# New member



## polygraphpat (Mar 4, 2004)

I am new to the site and thought I would check-in. We just purchased an Outback 28 RS-S. We are to pick it up on March 10th, which happens to be our 20th wedding anniversary.








We have owned a Coleman Cheyenne pop-up for about seven years. We have three kids (ages 16, 13 and 5) and have been looking to "upgrade" for about 2-3 years. We first saw the Outback last summer and really liked it. It had a lot of features we liked. Of course, having a bathroom is exciting to us coming from a pop-up. I've done a good bit of research and it it looks like the Outback is what we are looking for.
Because we owned a Coleman, we did look at the Caravan, but it seemed to have more problems and was not as well built. I downloaded a pre-inspection check list to use at the dealer, but is anyone aware of any particular area that would be of extra concern?
We live in Western Maryland and still have snow and can't wait for the melt so we can start camping. I have already picked up some good tips from this site, thanks. 
Excited to be one of you


----------



## mejslice (Dec 4, 2003)

polygraphpat said:


> I am new to the site and thought I would check-in. We just purchased an Outback 28 RS-S. We are to pick it up on March 10th, which happens to be our 20th wedding anniversary.
> 
> 
> 
> ...


Welcome and hope you enjoy your Outback!!!! Set it up in the yard and do several ---dry runs--- before taking it out. We tried this and was able to learn a whole lot about what it would do. We came from tent camping for 10 years and then into our Outback







. BEST move we ever made.No more wind or rain or snow to upset our adventures 
Enjoy Mike


----------



## California Jim (Dec 11, 2003)

Congrats Pat! Your step up will make a huge difference.
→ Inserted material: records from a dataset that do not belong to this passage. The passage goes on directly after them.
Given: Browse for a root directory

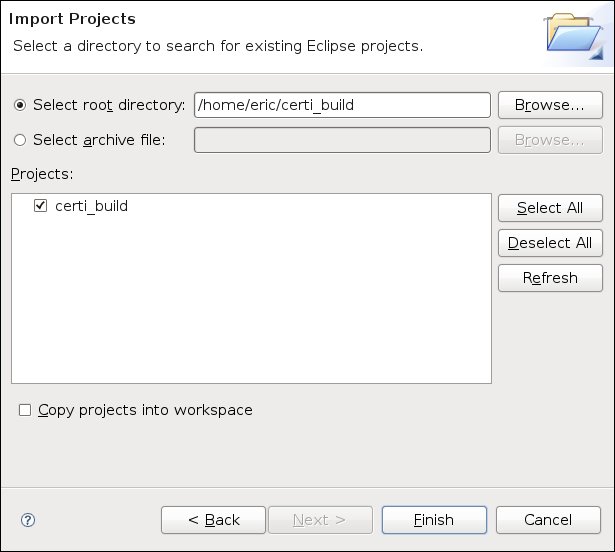Looking at the screenshot, I should 550,105.
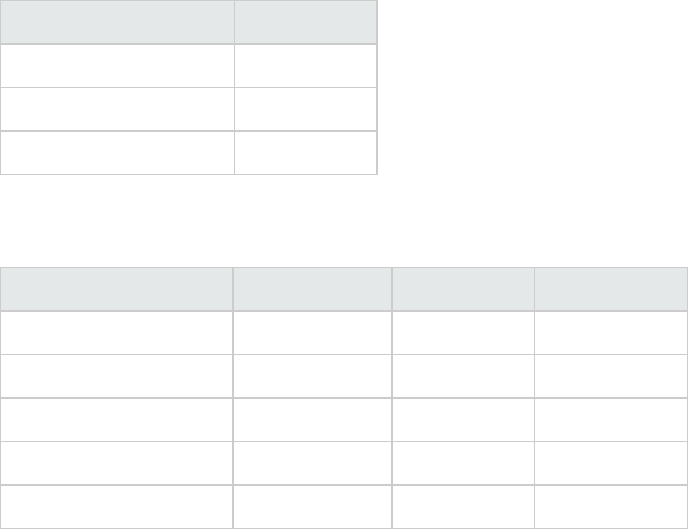688x529 pixels.
Task: Click second body row, second column, bottom table
Action: point(312,376)
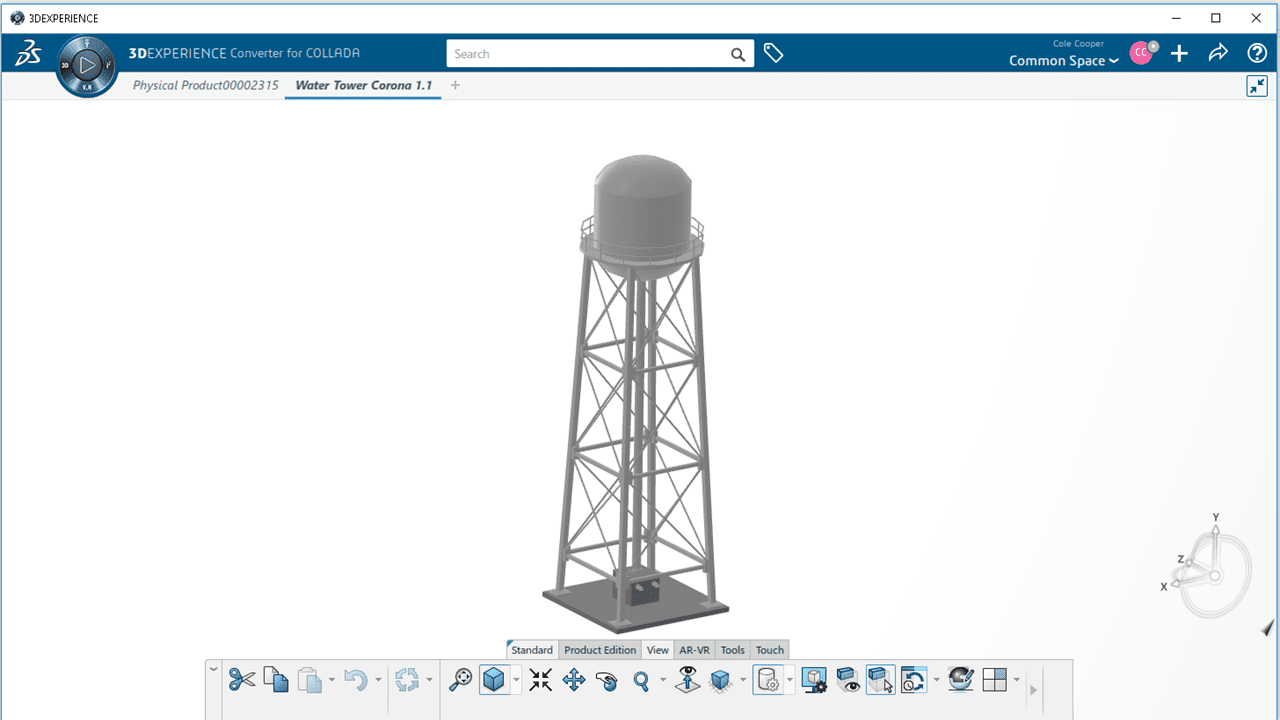
Task: Activate the Pan tool
Action: click(574, 681)
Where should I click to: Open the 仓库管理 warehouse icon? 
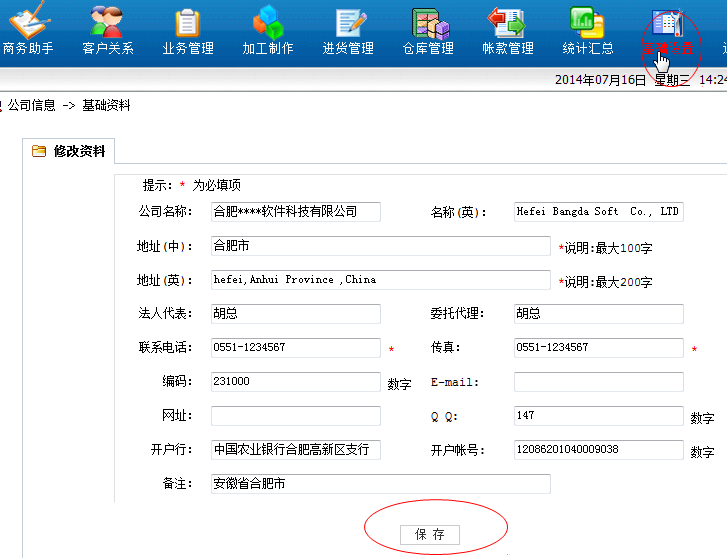pos(430,24)
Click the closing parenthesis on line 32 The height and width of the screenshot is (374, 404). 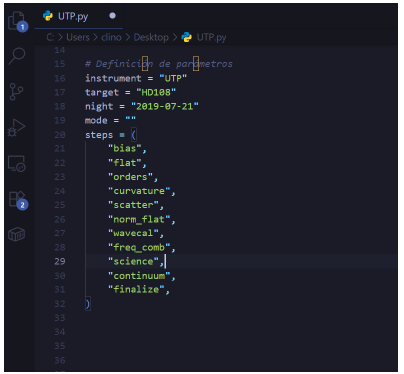click(87, 304)
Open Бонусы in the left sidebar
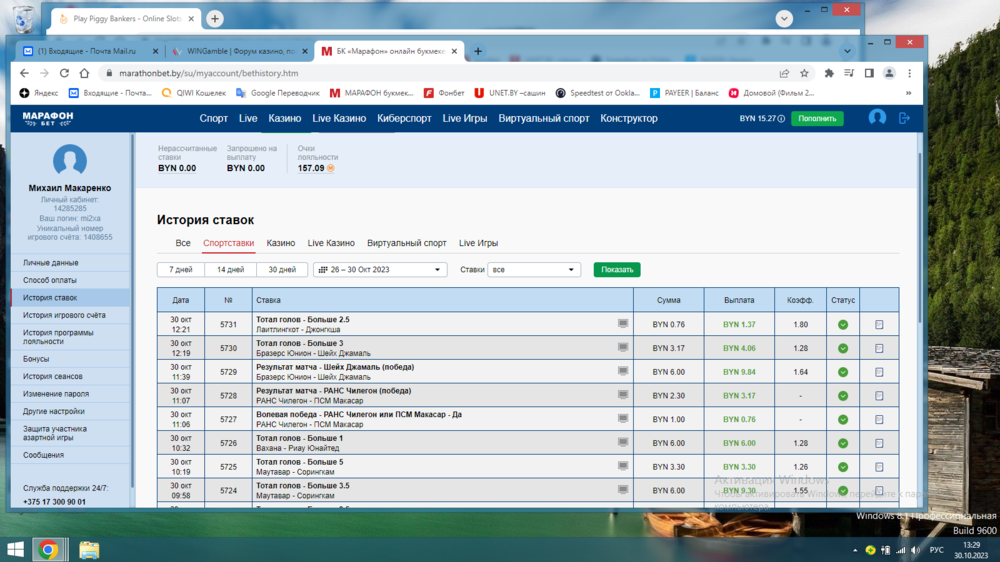 [x=36, y=359]
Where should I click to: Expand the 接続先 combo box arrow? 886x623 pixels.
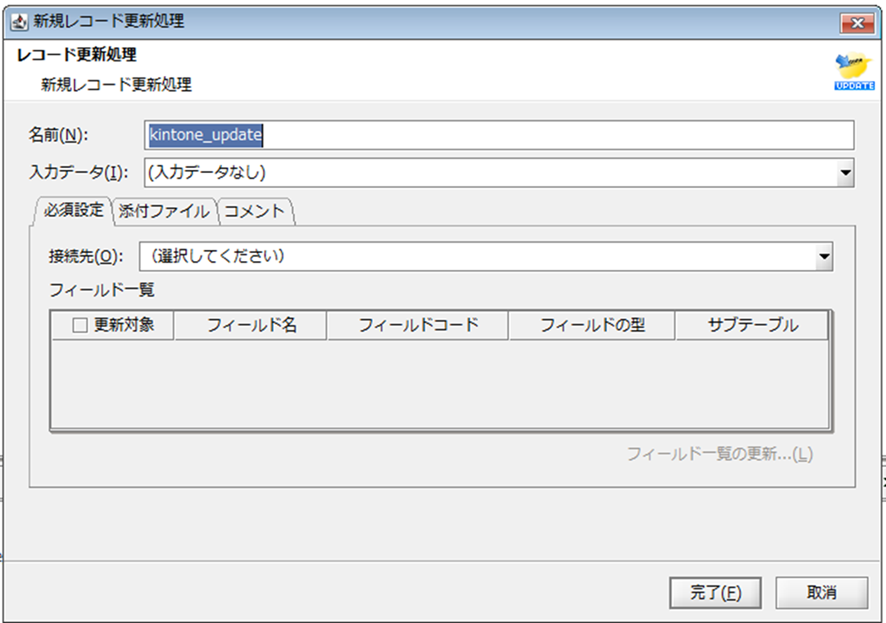pyautogui.click(x=823, y=257)
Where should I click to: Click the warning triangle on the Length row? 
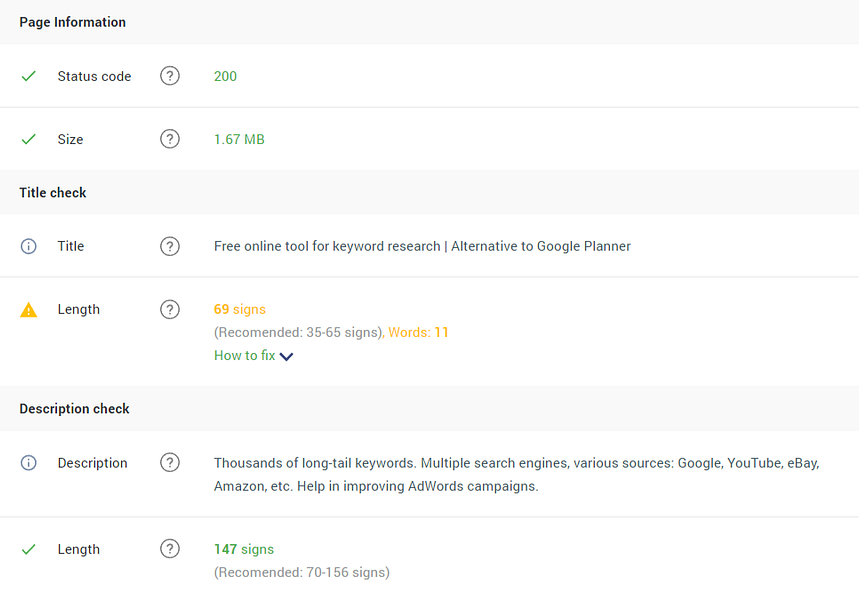point(28,309)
For specific issues I would look closely at all the topics in our "Problems, Solutions, and Aftermarket" section. You will learn much there.

Best of luck to you and your family.


----------



## Y-Guy (Jan 30, 2004)

Patrick,

I used the PDI list from Dave's RV Checklist Page

Of the reading here and other forums there were a few issues I made sure to check either at the dealer or at home. Our 28RS-S had none of these issues. Our dealer was aware of the Gray/Black water tank issue. The only problem that I've found was the black drain pipe which runs under the stove leaked. I'd add that to the list, running plenty of water through it to see if you see any drops of water.

Here is my list:
[*] Gray and black tank labels often installed in reverse positions
[*] Fenders not attached to center support
[*] AC breakers were labeled wrong
[*] Damaged Bed seals from rain catcher
[*] Wrong size mattress on lower bunks
[*] Crushed air duct (fill water tank, turn on furnace and check air flow)
[*] Check size or return air cover

Enjoy your new camper.


----------



## polygraphpat (Mar 4, 2004)

Thanks guys. Lots of good advise. I will take a copy of your list, Y-Guy. My dealer has a good reputation in this area, so I think everything will go fine. Just can't wait.


----------



## NDJollyMon (Aug 22, 2003)

Welcome to OUTBACKERS!

You look like you are ready for your PDI. Hope you enjoy it as much as we do ours.


----------



## Y-Guy (Jan 30, 2004)

Patrick that's a huge plus too. My dealer has been very good after the sale. I've had 3 calls from my salesman, 1 from the PDI guy and one from the GM. I mentioned the water leak today when I picked up my license plates and they were ready to schedule me in for the first of the week. Told them I may do it myself since I want to reroute the plumbing perhaps. They apologized for the leak and asked if ti showed up during the PDI. Overall made me feel very good about my choice to buy locally.


----------